Salah satu cabang astronomi amatir adalah astrofotografi amatir, yang melibatkan mengambilan foto-foto langit malam. Banyak yang memilih menjadi astrofotografer yang berspesialis dalam obyek atau peristiwa tertentu.
Kebanyakan astronom amatir bekerja dalam astronomi optikal, walau sebagian kecil ada juga yang mencoba bereksperimen dengan panjang gelombang di luar cahaya tampak, misalnya dengan penyaring inframerah pada teleskop biasa, atau penggunaan teleskop radio. Pelopor radio astronomi amatir adalah Karl Jansky, yang memulai kegiatan ini pada dekade 1930-an. Amatir jenis seperti Jansky ini memakai teleskop buatan sendiri atau teleskop radio profesional yang sekarang sudah boleh diakses oleh amatir seperti halnya Teleskop Satu Mil (One-Mile Telescope).
Sumbangsih astronom amatir tidak sepele, sebab banyak hal — seperti pengkuran okultasi guna mempertajam catatan garis edar planet-planet kecil — bergantung pada pekerjaan astronomi amatir. Para amatir dapat pula menemukan komet atau melakukan penelitian rutin atas bintang-bintang ganda. Seiring dengan perkembangan teknologi digital, astrofotografi amatir juga semakin efektif dan semakin giat memberikan sumbangan ilmu.

Daftar persoalan astronomi yang belum terpecahkan
Meskipun sebagai ilmu pengetahuan astronomi telah mengalami kemajuan-kemajuan yang sangat pesat dan membuat terobosan-terobosan yang sangat besar dalam upaya memahami alam semesta dan segala isinya, masih ada beberapa pertanyaan penting yang belum bisa terjawab. Untuk memecahkan permasalahan seperti ini, boleh jadi diperlukan pembangunan peralatan-peralatan baru baik di permukaan Bumi maupun di antariksa. Selain itu, mungkin juga diperlukan perkembangan baru dalam fisika teoretis dan eksperimental.
▸ Apakah asal-usul spektrum massa bintang? Maksudnya, mengapa astronom terus mengamati persebaran massa yang sama — yaitu, fungsi massa awal yang sama — walaupun keadaan awal terwujudnya bintang-bintang berbeda-beda? Diperlukan pemahaman yang lebih dalam akan pembentukan bintang dan planet.
▸ Adakah wujud kehidupan lain di alam semesta?

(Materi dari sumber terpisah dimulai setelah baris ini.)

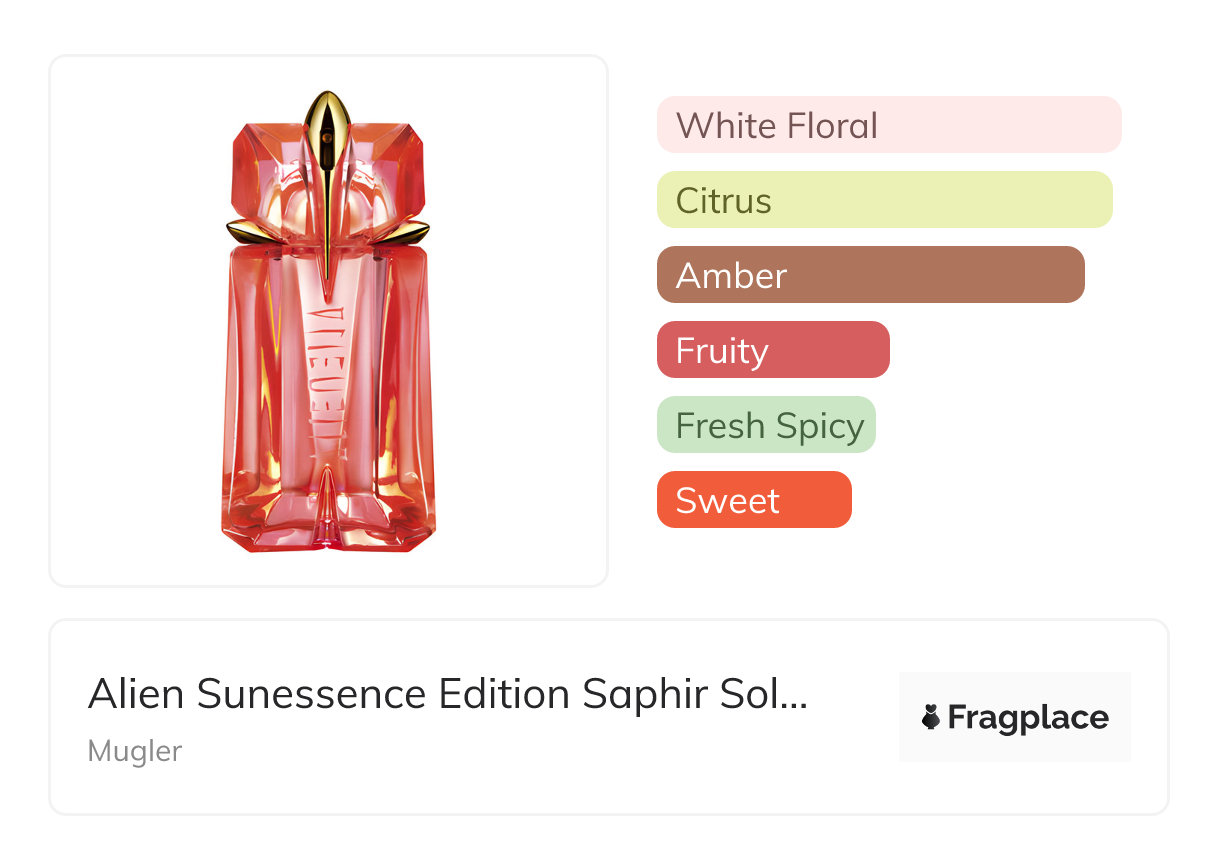The image size is (1218, 864).
Task: Click the orange Sweet accord bar
Action: (753, 500)
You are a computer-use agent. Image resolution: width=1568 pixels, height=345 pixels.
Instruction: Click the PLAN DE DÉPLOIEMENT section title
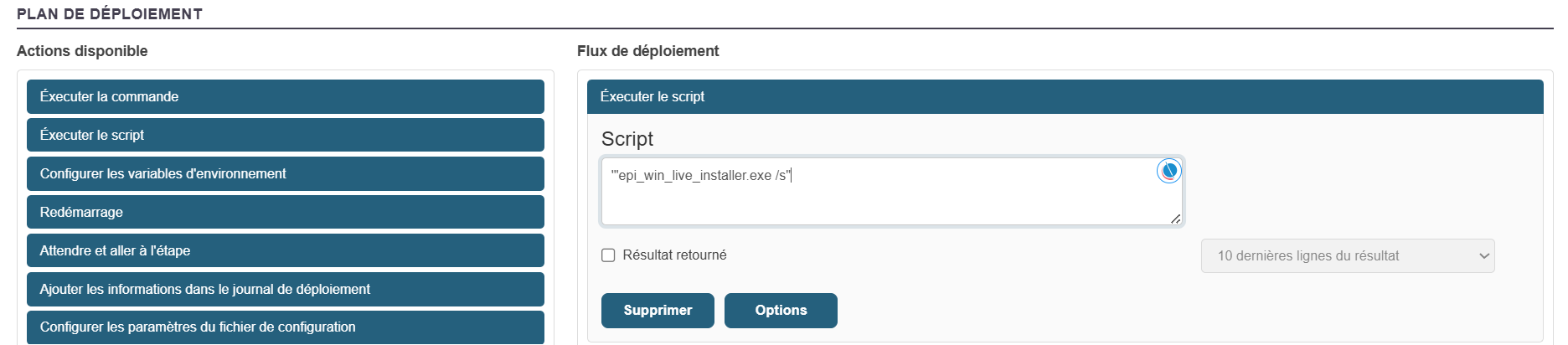click(110, 14)
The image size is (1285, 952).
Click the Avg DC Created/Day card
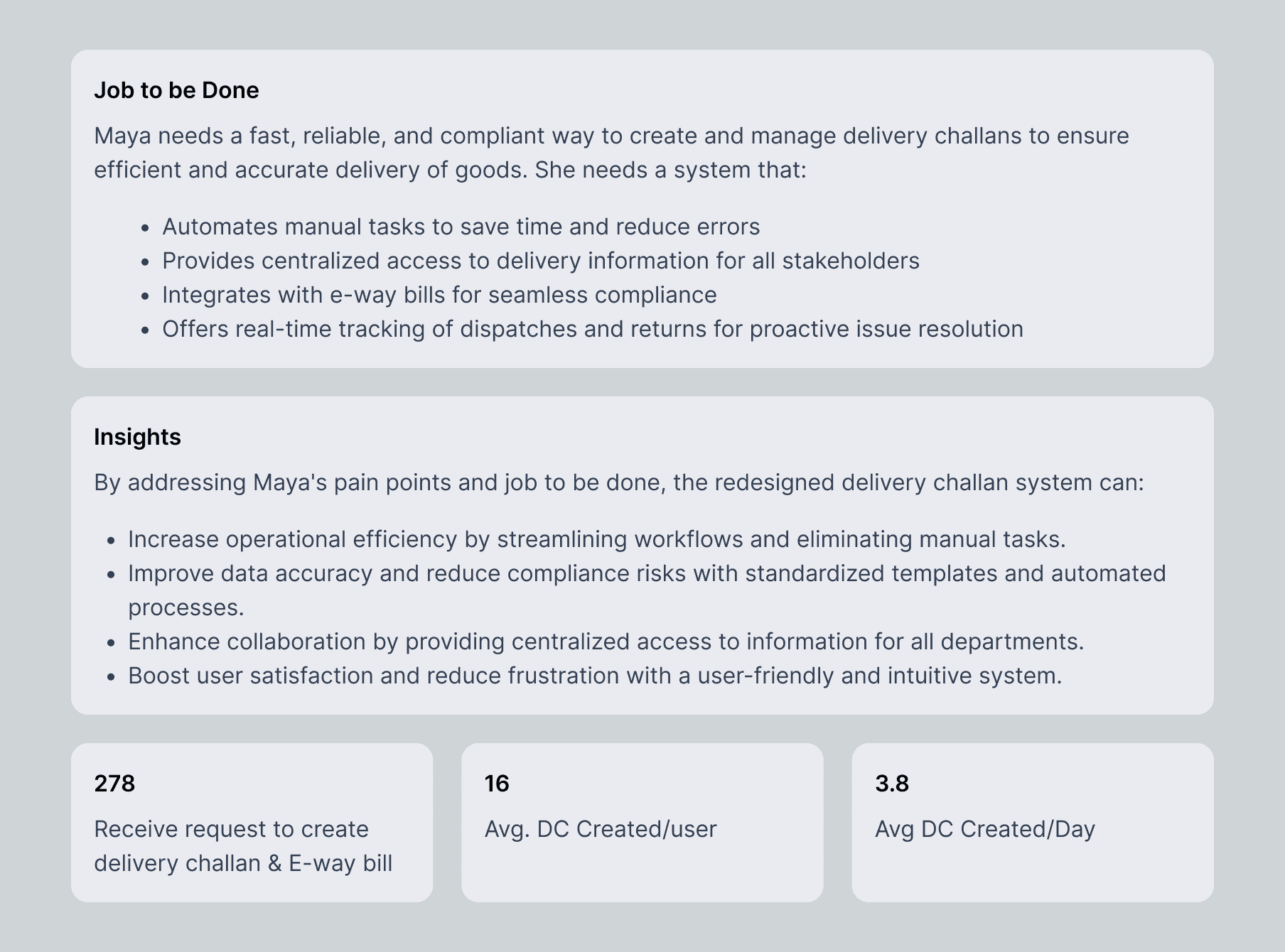pyautogui.click(x=1033, y=823)
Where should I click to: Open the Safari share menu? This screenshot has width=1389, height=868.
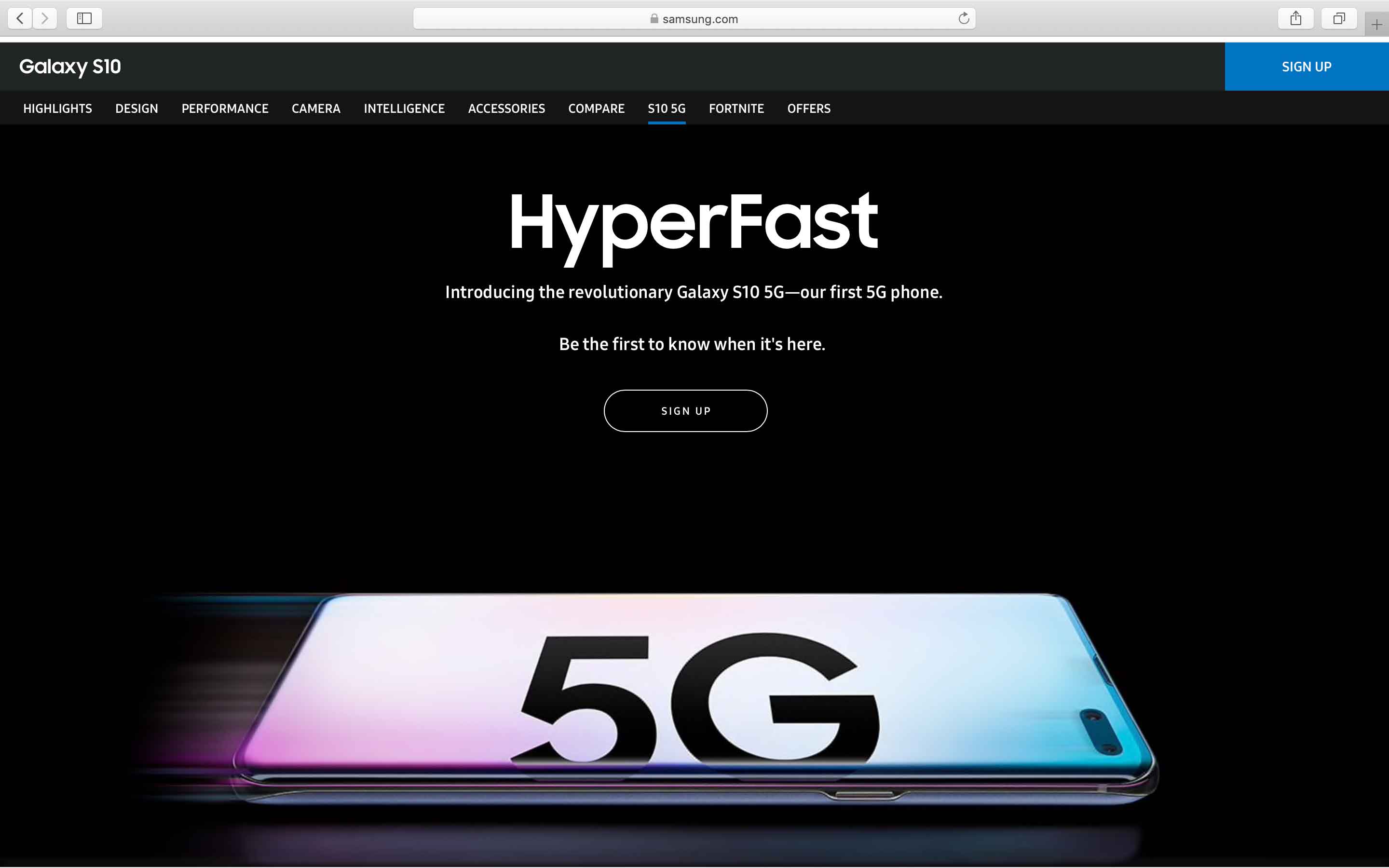(x=1295, y=18)
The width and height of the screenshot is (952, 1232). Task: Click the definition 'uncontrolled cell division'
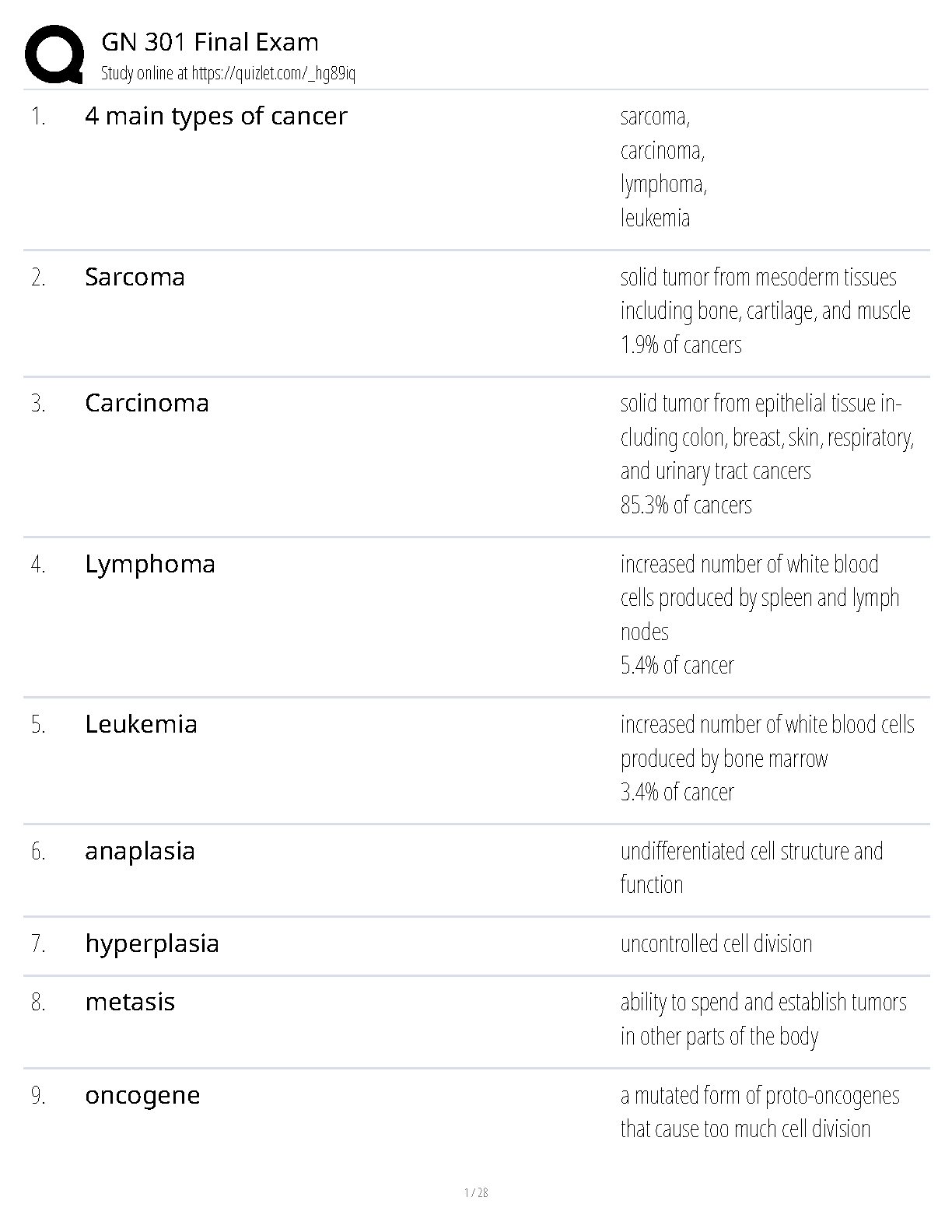click(716, 943)
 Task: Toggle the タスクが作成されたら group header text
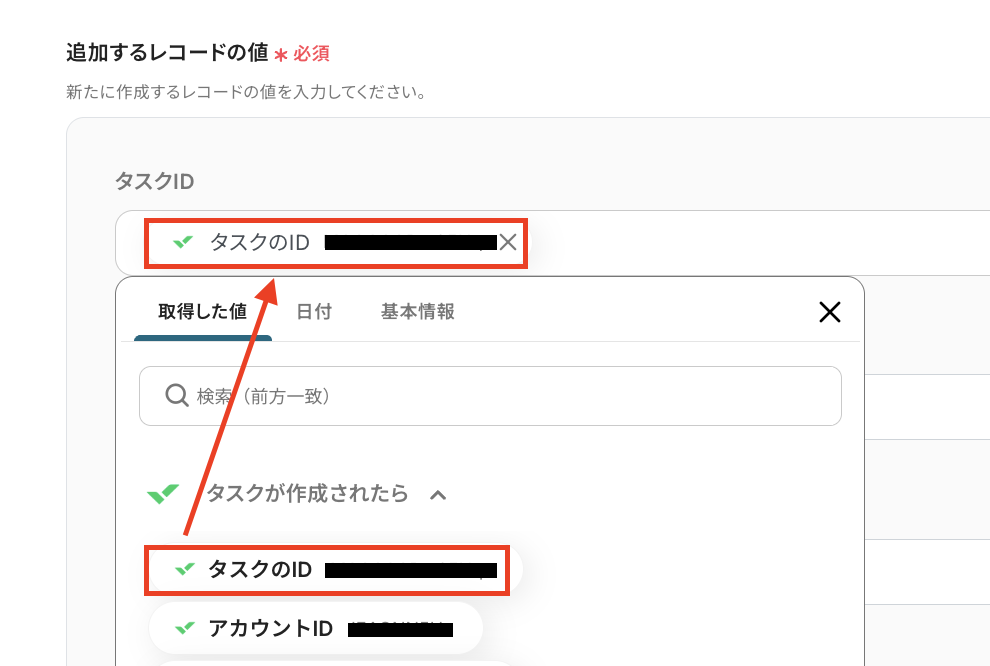(307, 494)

Adakah wujud kehidupan cerdas lain di alam semesta? Kalau ada, apa jawaban dari paradoks Fermi? Apabila ada kehidupan lain di luar Bumi, implikasinya, baik ilmiah maupun filosofis, sangat penting. Apakah Tata Surya kita termasuk normal ataukah ternyata tidak biasa?
▸ Apa yang menyebabkan terbentuknya alam semesta? Apakah premis yang melandasi hipotesis "alam semesta yang tertala dengan baik" (fine-tuned universe) tepat? Apabila tepat, apakah ada semacam seleksi alam dalam skala kosmologis? Apa sebenarnya yang menyebabkan inflasi kosmik dini, sehingga alam menjadi homogen? Kenapa terdapat asimetri barion di alam semesta?
▸ Apa hakikat sebenarnya dari materi gelap dan energi gelap? Mereka telah mendominasi proses perkembangan dan, pada akhirnya, nasib dari jagat raya, tapi sifat-sifat mendasar mereka tetap belum dipahami. Apa yang akan terjadi di penghujung waktu?
▸ Bagaimana galaksi-galaksi pertama terbentuk? Bagaimana lubang-lubang hitam supermasif terbentuk?
▸ Apa yang menghasilkan sinar kosmik berenergi ultra-tinggi?